Repeat the lines below word for word, beginning at the line that has "Click the 2025 label on time axis" and stopping after the line that has "tap(995, 985)". Leave the pictures out of your copy.

## Data shown
━━━━━━━━━━━━━━━━

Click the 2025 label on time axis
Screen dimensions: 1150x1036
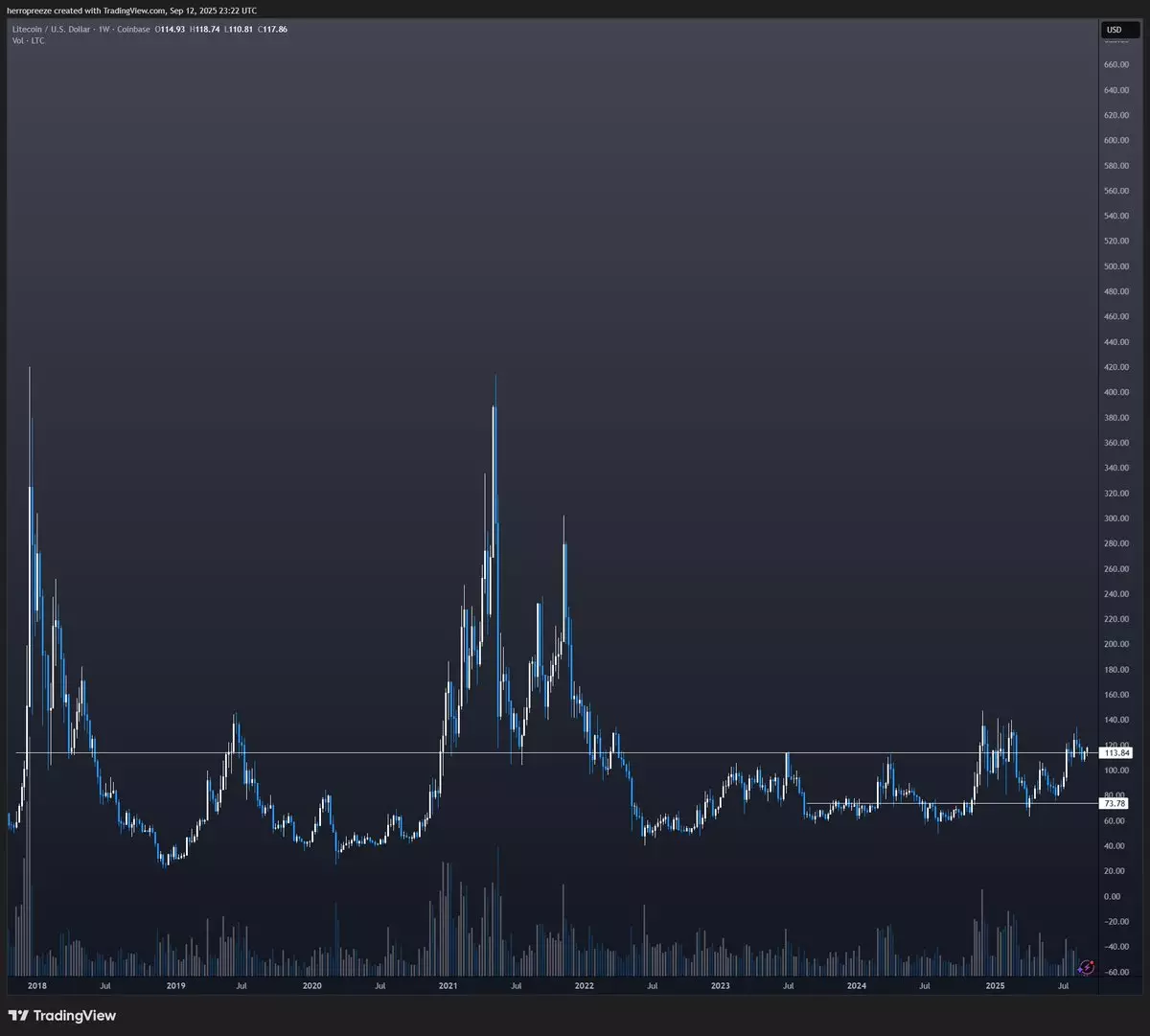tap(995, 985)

━━━━━━━━━━━━━━━━

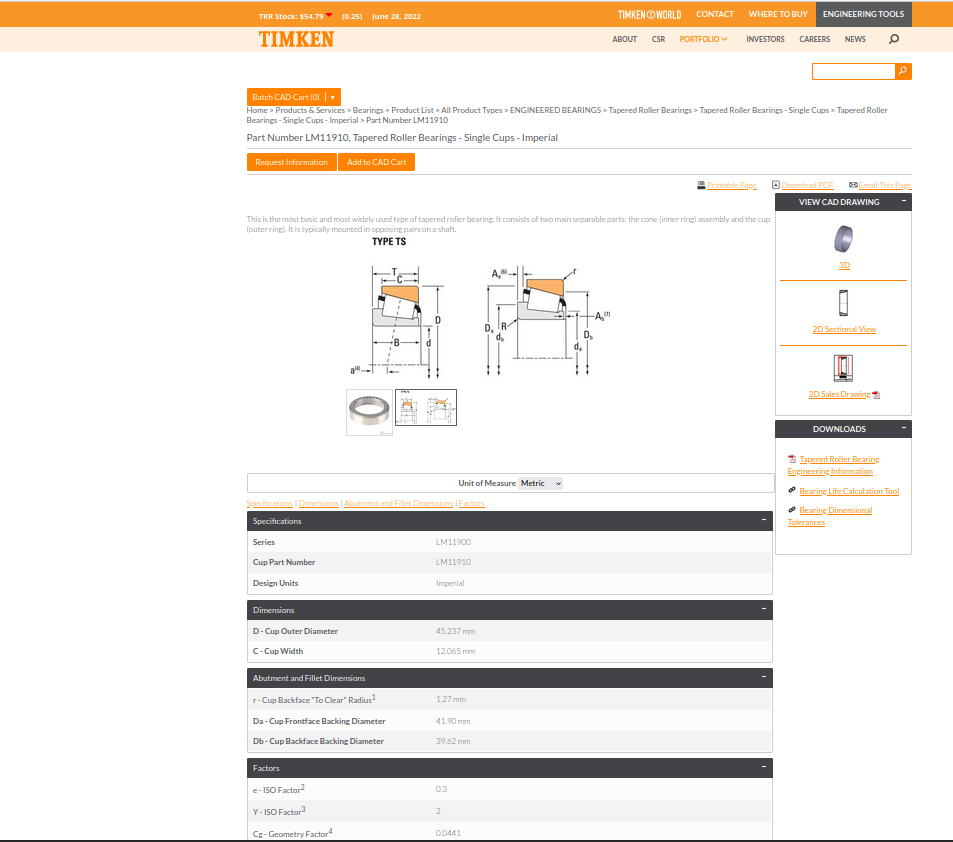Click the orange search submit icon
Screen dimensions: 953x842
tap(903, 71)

━━━━━━━━━━━━━━━━

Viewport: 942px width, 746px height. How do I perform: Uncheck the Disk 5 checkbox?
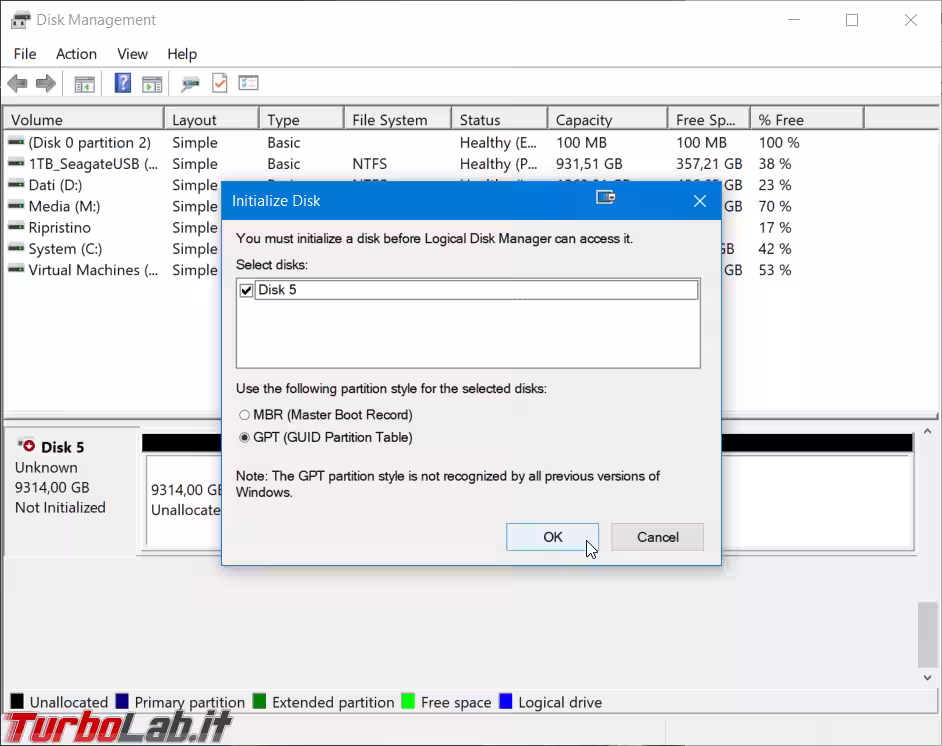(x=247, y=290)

━━━━━━━━━━━━━━━━

## Finished answer
Click the 2025 label on time axis
Screen dimensions: 1150x1036
tap(995, 985)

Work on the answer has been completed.